__Activity__
From the line that holds "Screen dimensions: 1568x682" to the end of the records, reproduce every line exactly. No pictures.

__Records__
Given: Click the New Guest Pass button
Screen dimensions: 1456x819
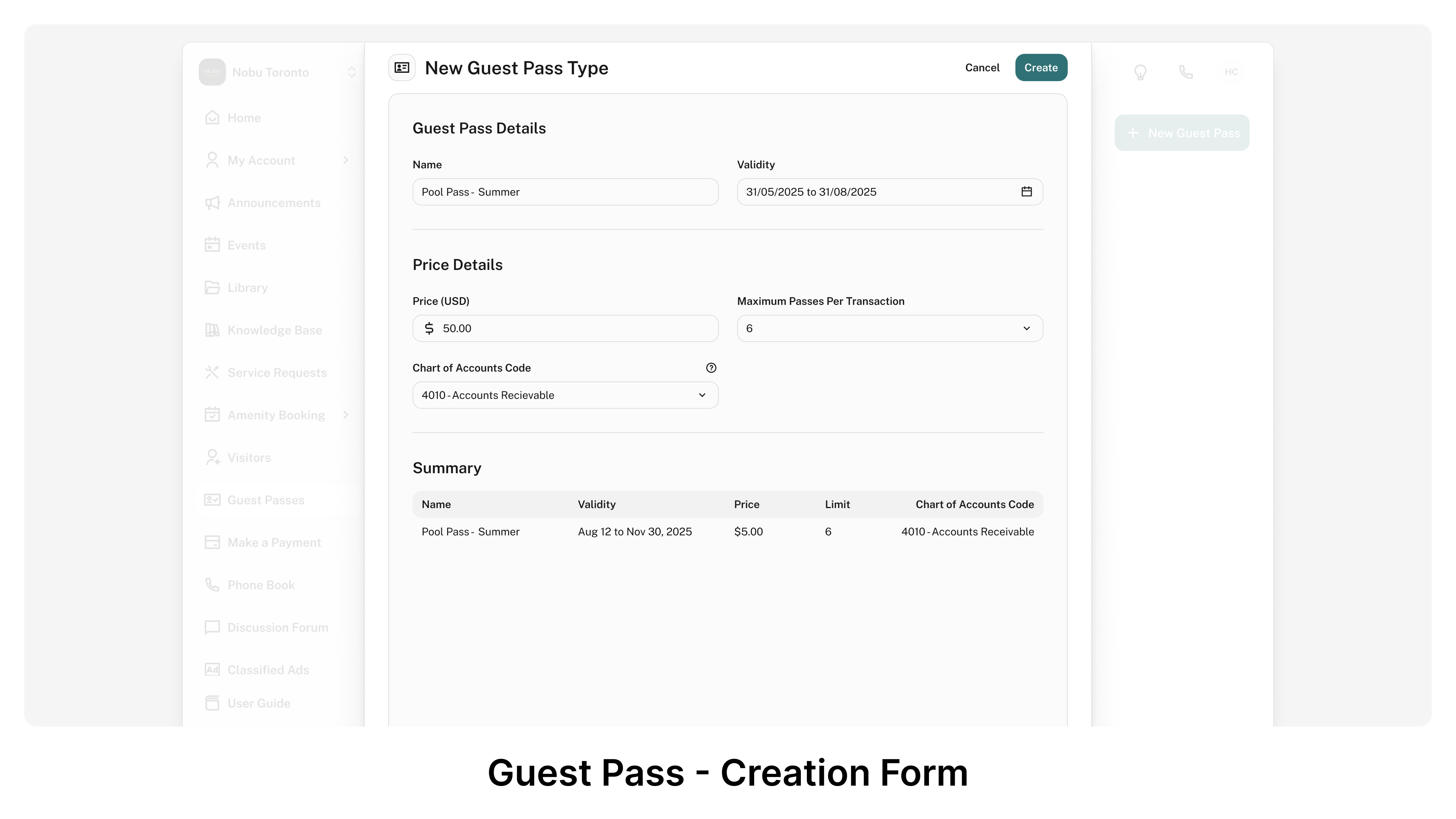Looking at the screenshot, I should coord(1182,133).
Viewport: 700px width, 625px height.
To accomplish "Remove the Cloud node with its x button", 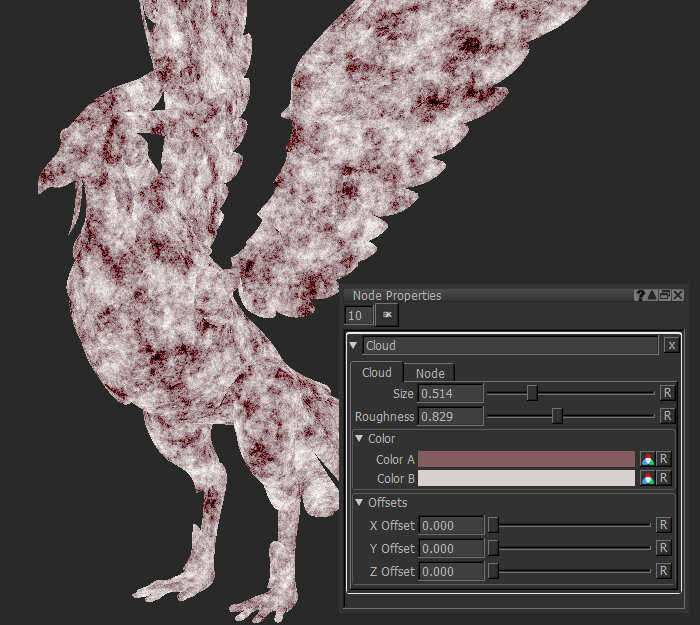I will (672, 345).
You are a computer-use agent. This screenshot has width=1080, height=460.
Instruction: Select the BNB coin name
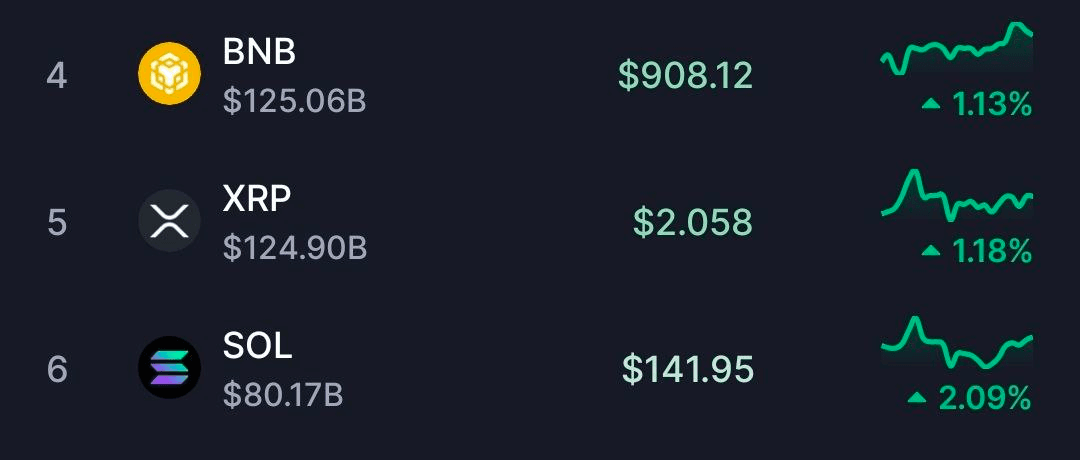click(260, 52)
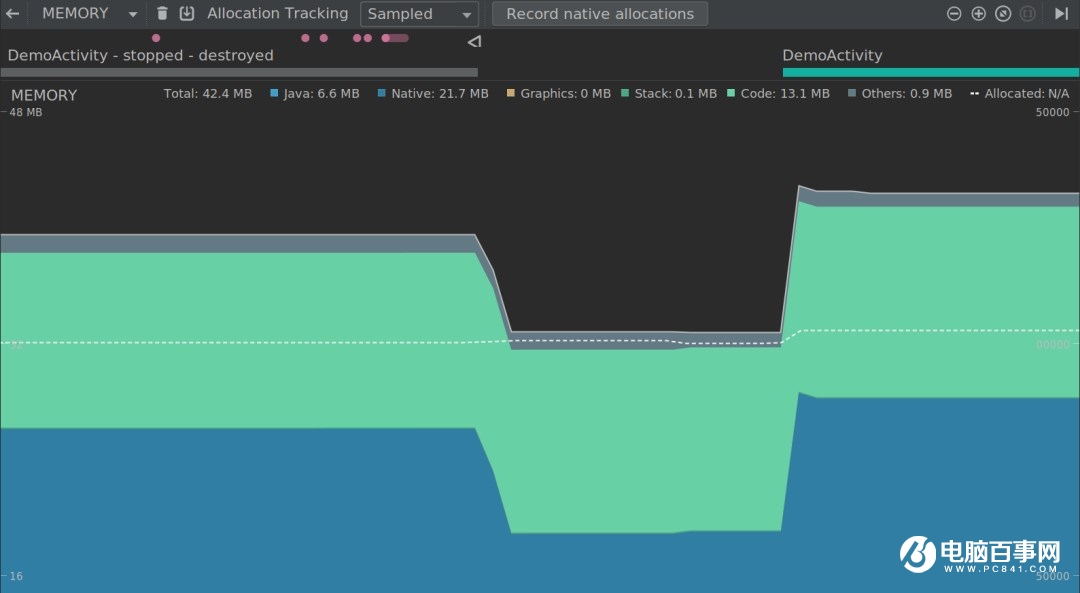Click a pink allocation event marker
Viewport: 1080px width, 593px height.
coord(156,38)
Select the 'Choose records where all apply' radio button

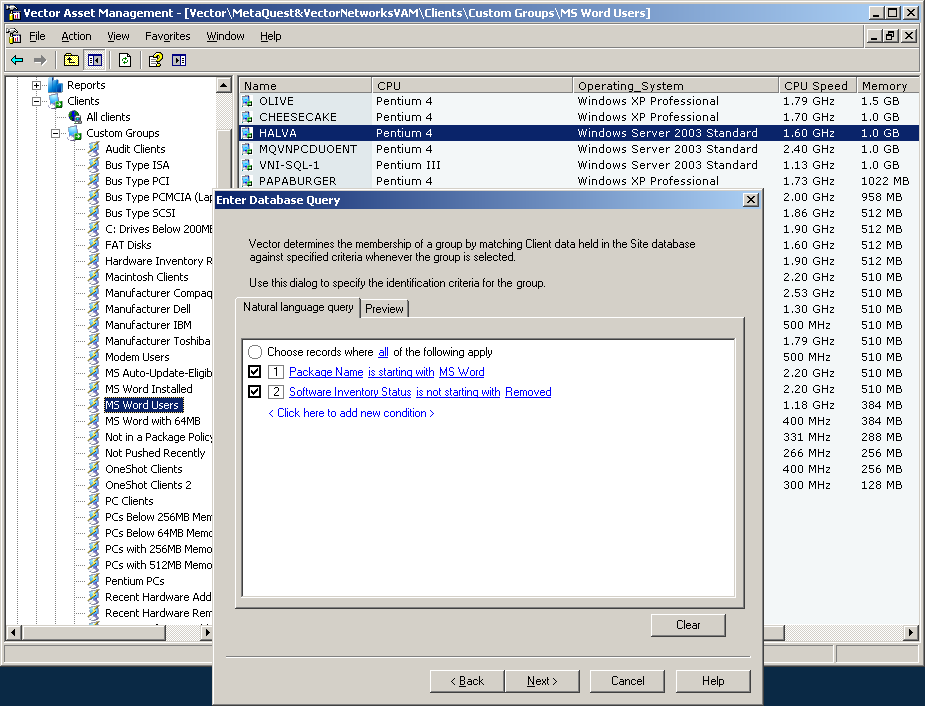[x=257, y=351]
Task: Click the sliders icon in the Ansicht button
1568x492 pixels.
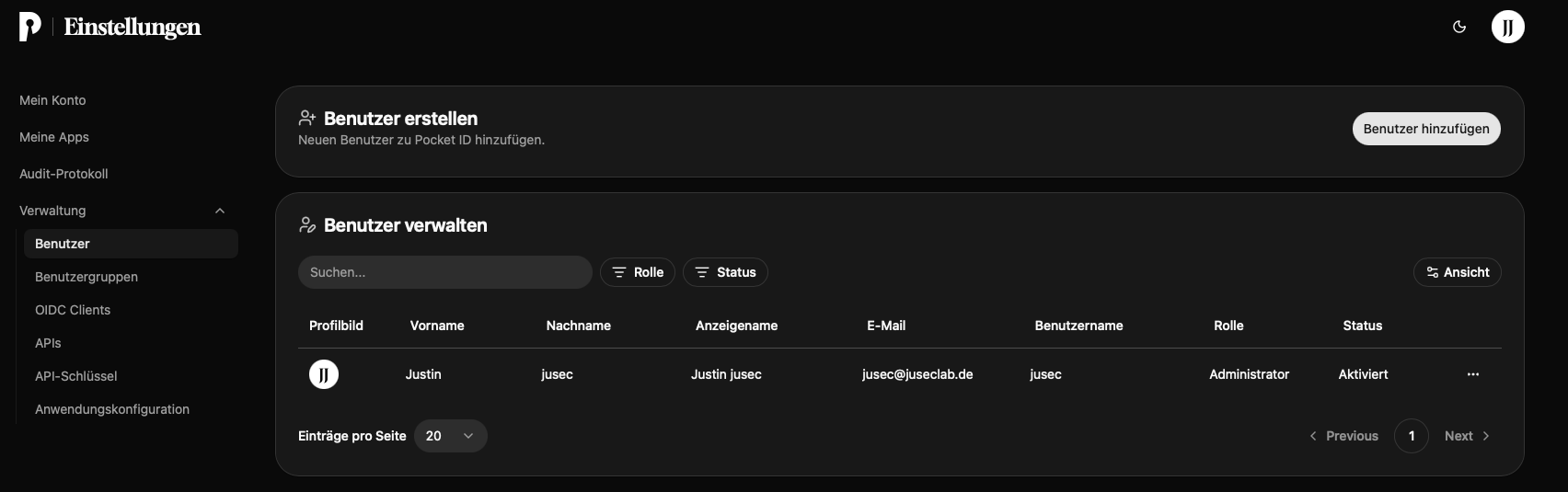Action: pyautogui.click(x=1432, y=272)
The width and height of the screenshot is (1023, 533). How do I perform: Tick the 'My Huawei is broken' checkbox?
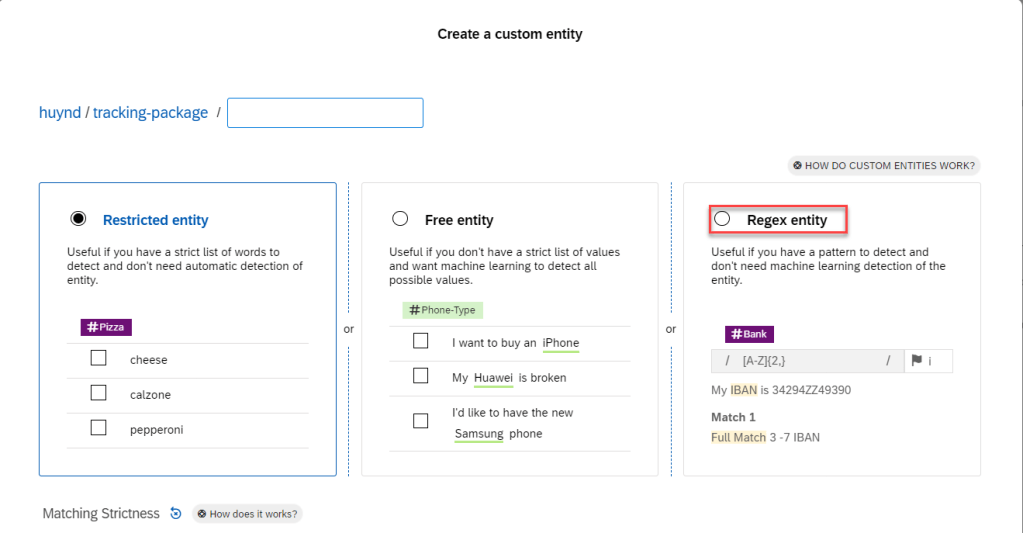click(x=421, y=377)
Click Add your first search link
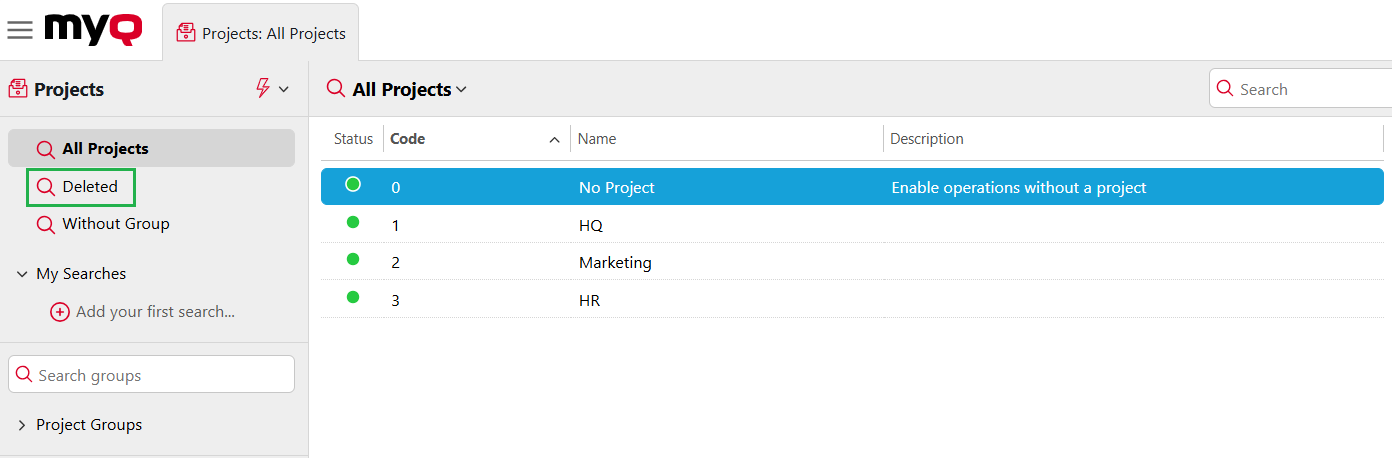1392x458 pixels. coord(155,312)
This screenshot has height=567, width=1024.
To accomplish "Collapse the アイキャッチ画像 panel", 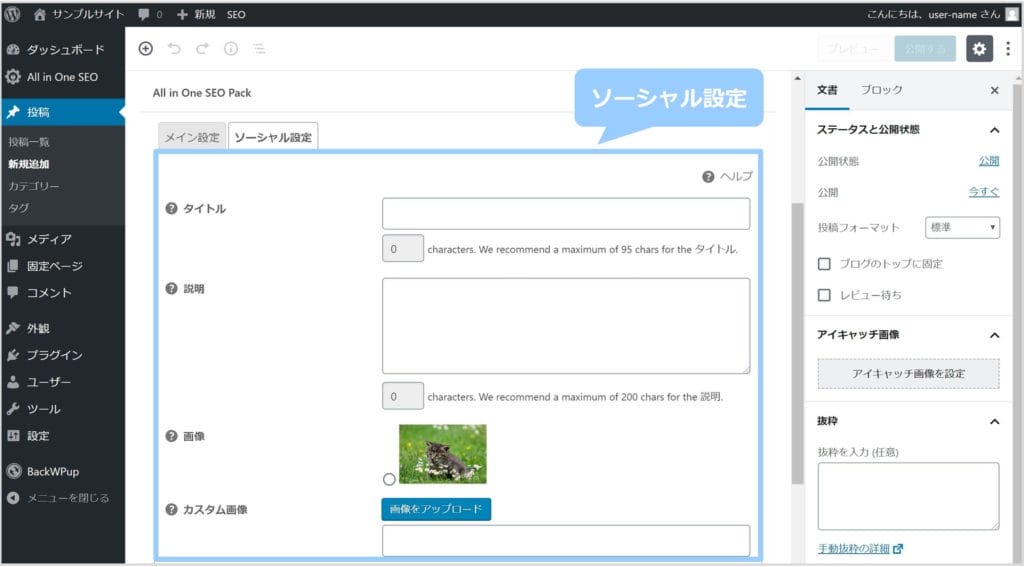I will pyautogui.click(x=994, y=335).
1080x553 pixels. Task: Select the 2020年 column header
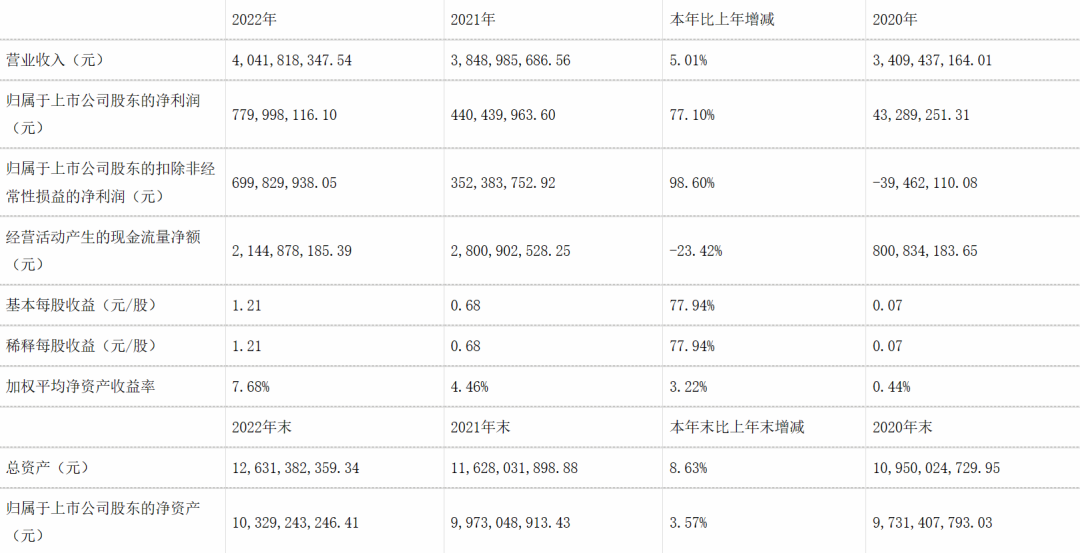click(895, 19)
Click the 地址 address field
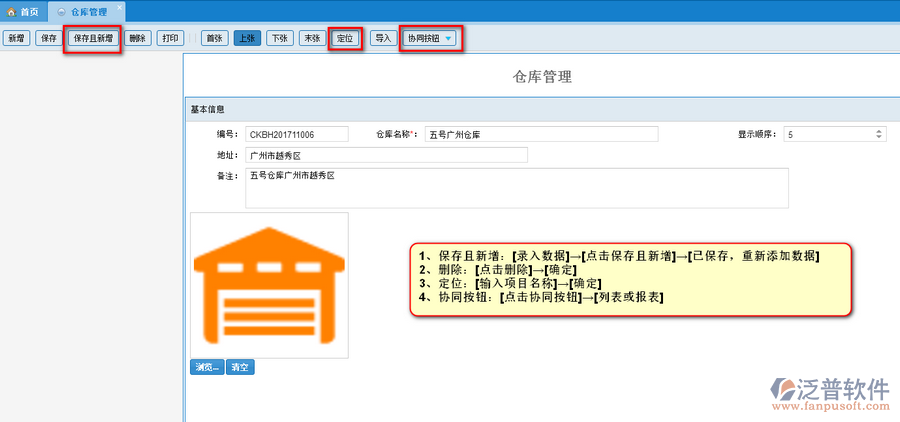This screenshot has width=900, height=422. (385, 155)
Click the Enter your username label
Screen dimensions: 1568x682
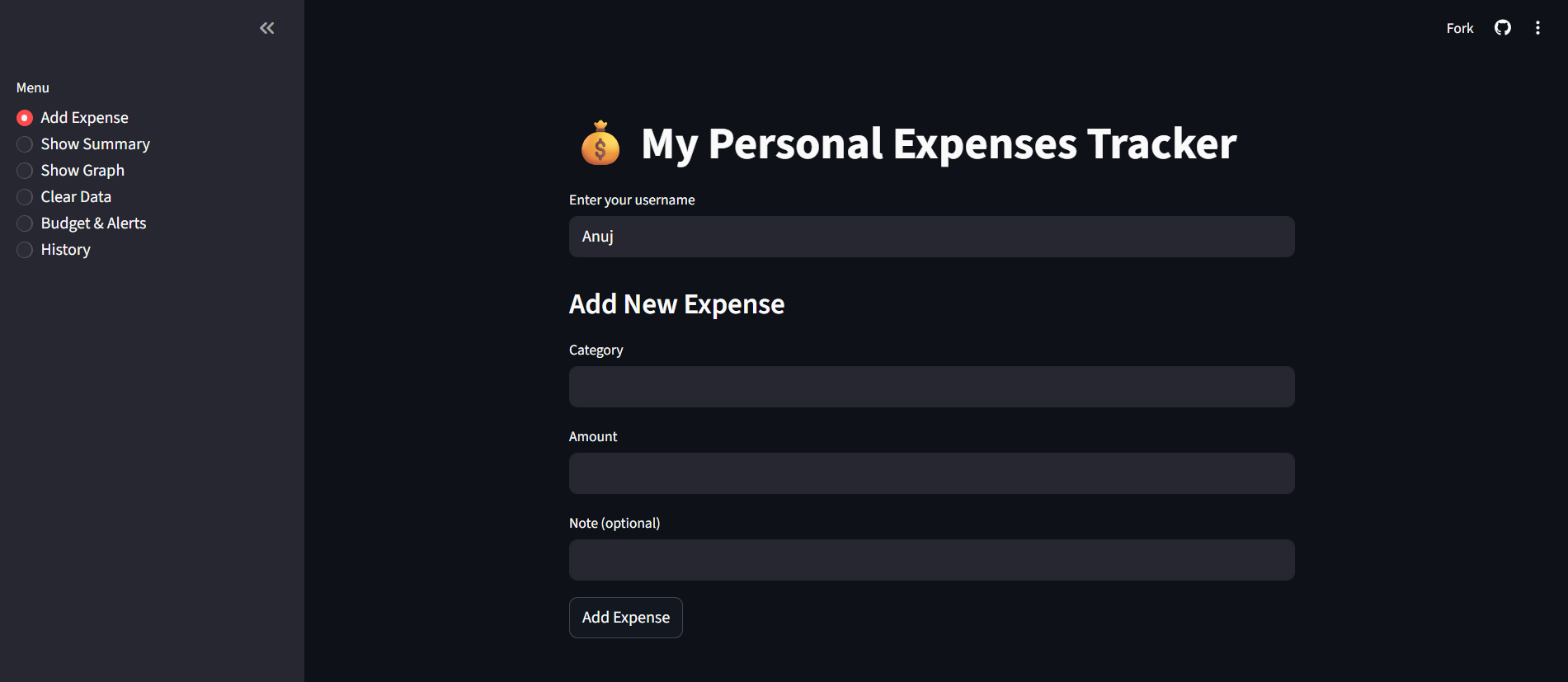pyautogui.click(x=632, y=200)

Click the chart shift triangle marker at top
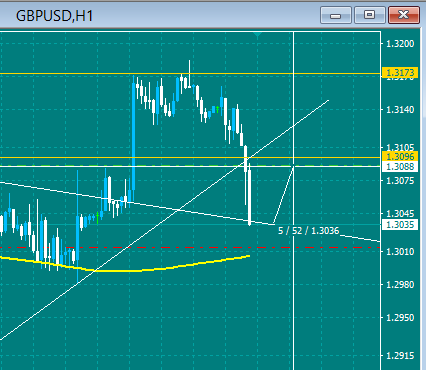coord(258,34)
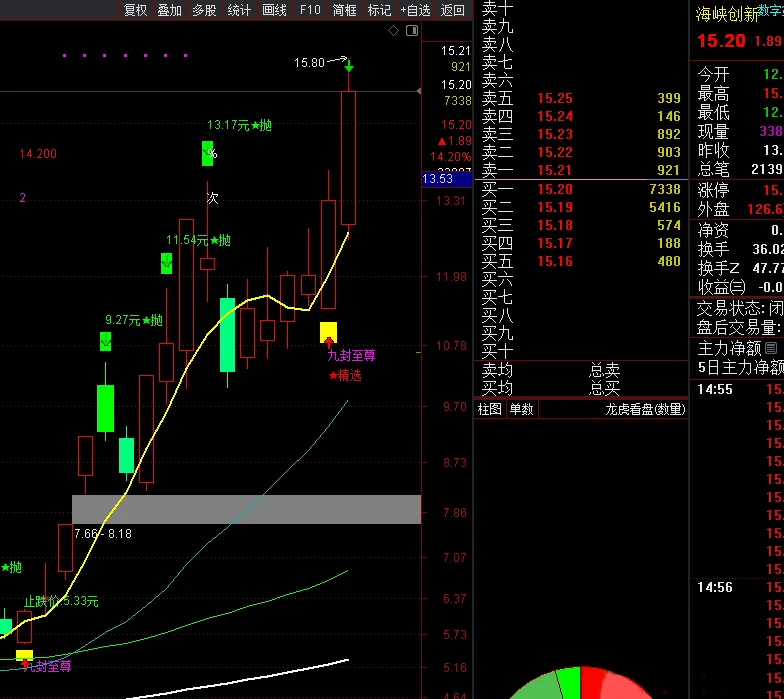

__Expected output__
Screen dimensions: 1568x682
pyautogui.click(x=632, y=200)

Click the chart shift triangle marker at top
coord(258,34)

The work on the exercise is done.